Skibidicopter Project Report

The parts arrived but didn't include the collets needed to mount the propellors on the motor shafts. They also didn't include a battery, which we had forgotten to order beforehand. We ordered a battery and propellor mounts from Amazon, but we had to wait till Monday for them to arrive.

One of the new motors had a different motor constant than the other motors, but we decided to deal with that problem in software.

The frame was missing screws and had mysterious, unlabelled ESCs that we weren’t too sure about. We swapped them with nicer ESCs we found, reassembled the frame with better cable management, and cleaned off adhesive residue and dirt.

Before soldering everything to the power distribution board, we validated that all 4 ESCs worked using a quick Arduino sketch.

We soldered the new ESCs to the frame's pads, but our iron couldn't melt the unleaded solder we had, so we had to use shit-tier leaded solder from an SMD rework kit, which didn't have a flux core. Consequently, the wires barely stuck and had flaky connections.

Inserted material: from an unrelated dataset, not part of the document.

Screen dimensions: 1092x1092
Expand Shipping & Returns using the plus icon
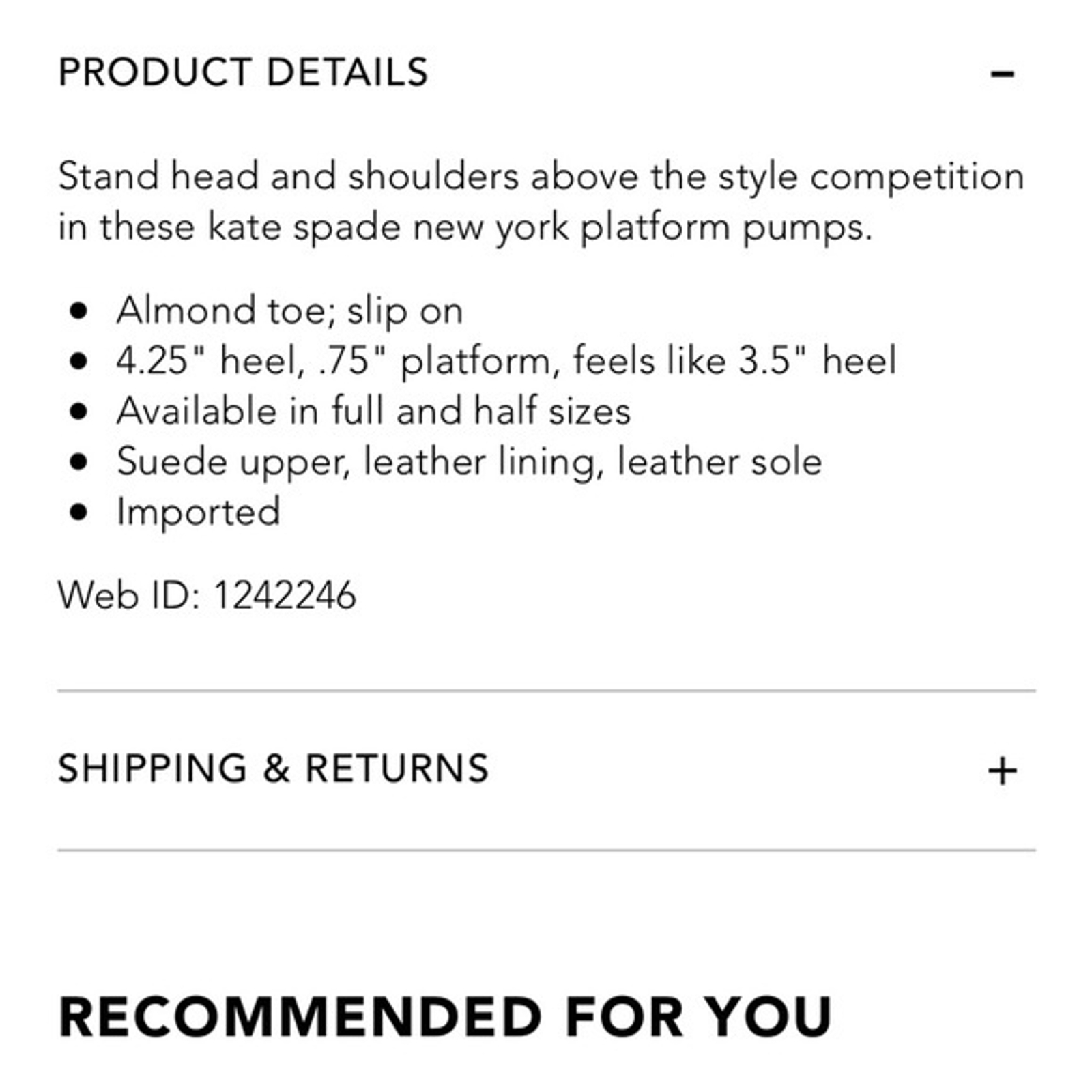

The Amazon packages arrived, but the prop mounts had the wrong diameter, so we submitted 3D print jobs to the library for inserts that would allow the propellors to screw onto the motors' threads. While designing the prop mounts, we modeled the entire drone in CAD, taking the opportunity to plan the layout of our electronics stack. Placement of the IMU in the center of the frame would make our lives easier later.

We wrote a quick program to test which channel belonged to which flight controller axis.

The prop inserts worked! We finally assembled our electronics stack and began mounting it onto the frame using a 3D-printed adapter. However, we soon realized that we had no bolts of appropriate diameter and length to mount our 3D-printed adaptor to the frame. Even after scavenging in the IEEE labs and Computer Security Lab, we couldn’t find any bolts that fit. Instead of bolts, we used a combination of wire ties, which fixed the electronics in place vertically, and long, thin bolts taken from an Intel NUC case, which aligned the electronics mount with the frame in the x and y directions.

We accidentally mounted the electronics to the frame 90 degrees from the correct angle, which meant that the bottom of the frame obstructed the downward-facing ultrasonic rangefinder. We didn't want to reassemble the entire thing, so we scrapped the rangefinder from our design.

We discovered that our barometer and IMU drivers, which we previously had declared 'working', were very broken. We spent ages staring at the typo-laden BMP388 datasheet before realizing that the driver code had some missing brackets.

This is partially Java's fault for not supporting unsigned bytes, but if we had to do this in C, half of these operations would probably be UB or inadvertently cause truncations to bizarre, 9-bit Honeywell characters.

The BMP388 has two modes: 'normal' mode, where it periodically takes measurements and stores them in a FIFO, and 'forced' mode, where it takes measurements when they're explicitly requested over I2C. Normal mode was really broken, probably due to a weird race condition somewhere, but we eventually got tired of debugging it and decided to use forced mode instead.

We finally hooked up the propellers to the drone and started working on code that would get the drone to fly now that all the helper classes were written and the sensor input was successfully converted into data useful to the flying algorithm. We applied the PID controller to send mapped throttle commands to the ESCs to balance on one axis. We started testing the code but ran into issues preventing all four ESCs from working correctly.

With hours left before the showcase, we called it quits and put together a demo of balancing on one axis using only two motors. At the showcase, we presented our real-time orientation renderer. The drone was too big to fly indoors anyway, but our classmates enjoyed seeing the live orientation demo.